_Extracted material_.
*****
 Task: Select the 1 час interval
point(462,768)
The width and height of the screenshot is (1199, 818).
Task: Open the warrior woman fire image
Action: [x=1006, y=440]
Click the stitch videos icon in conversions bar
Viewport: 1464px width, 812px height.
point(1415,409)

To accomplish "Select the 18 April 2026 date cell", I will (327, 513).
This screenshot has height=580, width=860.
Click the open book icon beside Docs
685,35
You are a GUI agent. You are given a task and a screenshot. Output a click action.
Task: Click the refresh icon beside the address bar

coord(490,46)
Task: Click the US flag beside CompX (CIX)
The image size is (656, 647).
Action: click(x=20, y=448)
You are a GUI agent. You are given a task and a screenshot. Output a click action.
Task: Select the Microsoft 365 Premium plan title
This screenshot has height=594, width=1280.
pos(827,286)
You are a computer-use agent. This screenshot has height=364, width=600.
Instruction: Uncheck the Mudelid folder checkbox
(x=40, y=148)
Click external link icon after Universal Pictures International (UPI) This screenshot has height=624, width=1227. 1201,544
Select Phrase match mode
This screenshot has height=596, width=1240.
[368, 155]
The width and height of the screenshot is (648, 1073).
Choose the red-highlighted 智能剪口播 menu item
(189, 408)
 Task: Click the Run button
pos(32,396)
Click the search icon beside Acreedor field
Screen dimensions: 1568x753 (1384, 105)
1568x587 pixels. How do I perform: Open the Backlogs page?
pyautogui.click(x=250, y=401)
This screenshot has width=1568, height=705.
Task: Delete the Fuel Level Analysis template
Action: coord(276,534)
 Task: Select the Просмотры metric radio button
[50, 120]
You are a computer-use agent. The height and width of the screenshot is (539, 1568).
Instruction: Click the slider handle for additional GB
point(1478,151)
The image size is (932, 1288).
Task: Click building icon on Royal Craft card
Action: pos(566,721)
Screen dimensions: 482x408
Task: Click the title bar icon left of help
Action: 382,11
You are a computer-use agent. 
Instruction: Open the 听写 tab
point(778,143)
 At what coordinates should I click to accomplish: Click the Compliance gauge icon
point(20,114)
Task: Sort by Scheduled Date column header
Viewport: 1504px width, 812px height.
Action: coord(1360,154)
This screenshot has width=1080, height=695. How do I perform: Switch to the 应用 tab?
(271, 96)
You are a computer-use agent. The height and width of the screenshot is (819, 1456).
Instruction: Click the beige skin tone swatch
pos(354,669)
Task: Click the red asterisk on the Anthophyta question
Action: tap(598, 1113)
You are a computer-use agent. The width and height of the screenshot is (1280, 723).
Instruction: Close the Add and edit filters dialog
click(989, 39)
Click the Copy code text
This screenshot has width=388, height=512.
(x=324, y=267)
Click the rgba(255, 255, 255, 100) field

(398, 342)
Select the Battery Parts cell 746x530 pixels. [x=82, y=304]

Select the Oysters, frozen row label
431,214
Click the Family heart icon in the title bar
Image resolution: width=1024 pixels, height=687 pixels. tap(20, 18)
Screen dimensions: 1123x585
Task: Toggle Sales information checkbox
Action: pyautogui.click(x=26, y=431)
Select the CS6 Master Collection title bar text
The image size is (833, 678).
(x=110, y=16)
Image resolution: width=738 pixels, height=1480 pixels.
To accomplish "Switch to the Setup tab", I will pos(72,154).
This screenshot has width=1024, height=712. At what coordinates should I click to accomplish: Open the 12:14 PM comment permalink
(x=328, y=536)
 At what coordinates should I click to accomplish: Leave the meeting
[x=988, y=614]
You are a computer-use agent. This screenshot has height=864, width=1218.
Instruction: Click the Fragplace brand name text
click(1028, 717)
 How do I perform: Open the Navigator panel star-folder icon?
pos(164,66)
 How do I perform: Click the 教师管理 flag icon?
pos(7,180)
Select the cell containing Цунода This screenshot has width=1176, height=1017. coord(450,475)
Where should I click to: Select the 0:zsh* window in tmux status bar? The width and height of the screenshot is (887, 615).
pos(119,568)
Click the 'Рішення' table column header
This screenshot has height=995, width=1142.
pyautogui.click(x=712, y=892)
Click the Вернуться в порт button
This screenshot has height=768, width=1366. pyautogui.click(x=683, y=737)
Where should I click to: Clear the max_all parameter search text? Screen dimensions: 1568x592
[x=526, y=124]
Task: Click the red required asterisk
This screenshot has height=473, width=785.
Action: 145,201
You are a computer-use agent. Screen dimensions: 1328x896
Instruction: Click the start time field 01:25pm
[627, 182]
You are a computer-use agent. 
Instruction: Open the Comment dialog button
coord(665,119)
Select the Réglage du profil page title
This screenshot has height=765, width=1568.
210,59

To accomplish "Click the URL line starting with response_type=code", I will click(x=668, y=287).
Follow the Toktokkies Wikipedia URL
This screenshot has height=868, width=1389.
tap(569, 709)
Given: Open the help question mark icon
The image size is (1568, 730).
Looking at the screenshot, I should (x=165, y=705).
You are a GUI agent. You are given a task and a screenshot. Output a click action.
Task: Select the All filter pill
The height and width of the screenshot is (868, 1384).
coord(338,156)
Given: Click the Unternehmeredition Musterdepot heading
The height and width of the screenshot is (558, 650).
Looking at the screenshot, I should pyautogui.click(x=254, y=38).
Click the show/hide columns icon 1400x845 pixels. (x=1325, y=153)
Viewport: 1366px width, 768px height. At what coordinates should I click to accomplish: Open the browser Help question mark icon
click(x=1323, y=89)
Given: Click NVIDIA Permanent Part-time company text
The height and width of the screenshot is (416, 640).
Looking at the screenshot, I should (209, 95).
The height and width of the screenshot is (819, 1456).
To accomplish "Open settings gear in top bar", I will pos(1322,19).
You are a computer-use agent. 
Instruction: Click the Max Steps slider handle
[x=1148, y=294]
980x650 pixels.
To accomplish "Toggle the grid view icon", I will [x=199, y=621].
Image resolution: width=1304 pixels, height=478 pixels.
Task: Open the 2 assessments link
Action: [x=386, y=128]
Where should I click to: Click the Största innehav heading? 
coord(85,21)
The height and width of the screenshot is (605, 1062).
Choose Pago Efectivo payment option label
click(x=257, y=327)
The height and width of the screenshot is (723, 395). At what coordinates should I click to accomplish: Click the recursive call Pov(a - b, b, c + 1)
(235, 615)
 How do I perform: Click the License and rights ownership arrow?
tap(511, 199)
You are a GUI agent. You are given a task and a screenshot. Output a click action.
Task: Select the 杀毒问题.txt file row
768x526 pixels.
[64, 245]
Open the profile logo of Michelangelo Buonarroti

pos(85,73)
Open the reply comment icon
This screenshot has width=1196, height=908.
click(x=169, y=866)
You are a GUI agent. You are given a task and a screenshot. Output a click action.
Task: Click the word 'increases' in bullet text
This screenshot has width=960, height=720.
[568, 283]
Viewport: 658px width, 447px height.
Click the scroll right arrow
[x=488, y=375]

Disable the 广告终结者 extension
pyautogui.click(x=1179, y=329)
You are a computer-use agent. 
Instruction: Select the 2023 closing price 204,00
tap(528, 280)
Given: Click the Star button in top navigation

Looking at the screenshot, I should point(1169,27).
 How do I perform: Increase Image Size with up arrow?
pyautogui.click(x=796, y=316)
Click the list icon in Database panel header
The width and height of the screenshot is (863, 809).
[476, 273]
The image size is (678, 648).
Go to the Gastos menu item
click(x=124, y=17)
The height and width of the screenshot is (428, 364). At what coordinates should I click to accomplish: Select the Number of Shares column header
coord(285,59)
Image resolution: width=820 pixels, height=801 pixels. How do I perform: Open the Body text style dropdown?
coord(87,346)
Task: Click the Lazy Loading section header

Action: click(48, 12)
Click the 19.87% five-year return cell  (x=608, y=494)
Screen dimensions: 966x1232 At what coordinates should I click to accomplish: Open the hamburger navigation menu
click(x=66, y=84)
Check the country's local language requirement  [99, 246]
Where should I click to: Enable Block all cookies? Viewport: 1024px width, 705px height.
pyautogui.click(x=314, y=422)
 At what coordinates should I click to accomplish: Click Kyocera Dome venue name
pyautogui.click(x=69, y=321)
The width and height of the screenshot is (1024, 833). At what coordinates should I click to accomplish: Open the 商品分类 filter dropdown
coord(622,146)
*****
Reproduce only the lines above, starting at the line with "Task: Select the All filter pill" and ending at the line with "Given: Click NVIDIA", exactly as written.

Task: Select the All filter pill
The height and width of the screenshot is (868, 1384).
coord(338,156)
Given: Click the Unternehmeredition Musterdepot heading
The height and width of the screenshot is (558, 650).
Looking at the screenshot, I should pyautogui.click(x=254, y=38).
Click the show/hide columns icon 1400x845 pixels. (x=1325, y=153)
Viewport: 1366px width, 768px height. At what coordinates should I click to accomplish: Open the browser Help question mark icon
click(x=1323, y=89)
Given: Click NVIDIA Permanent Part-time company text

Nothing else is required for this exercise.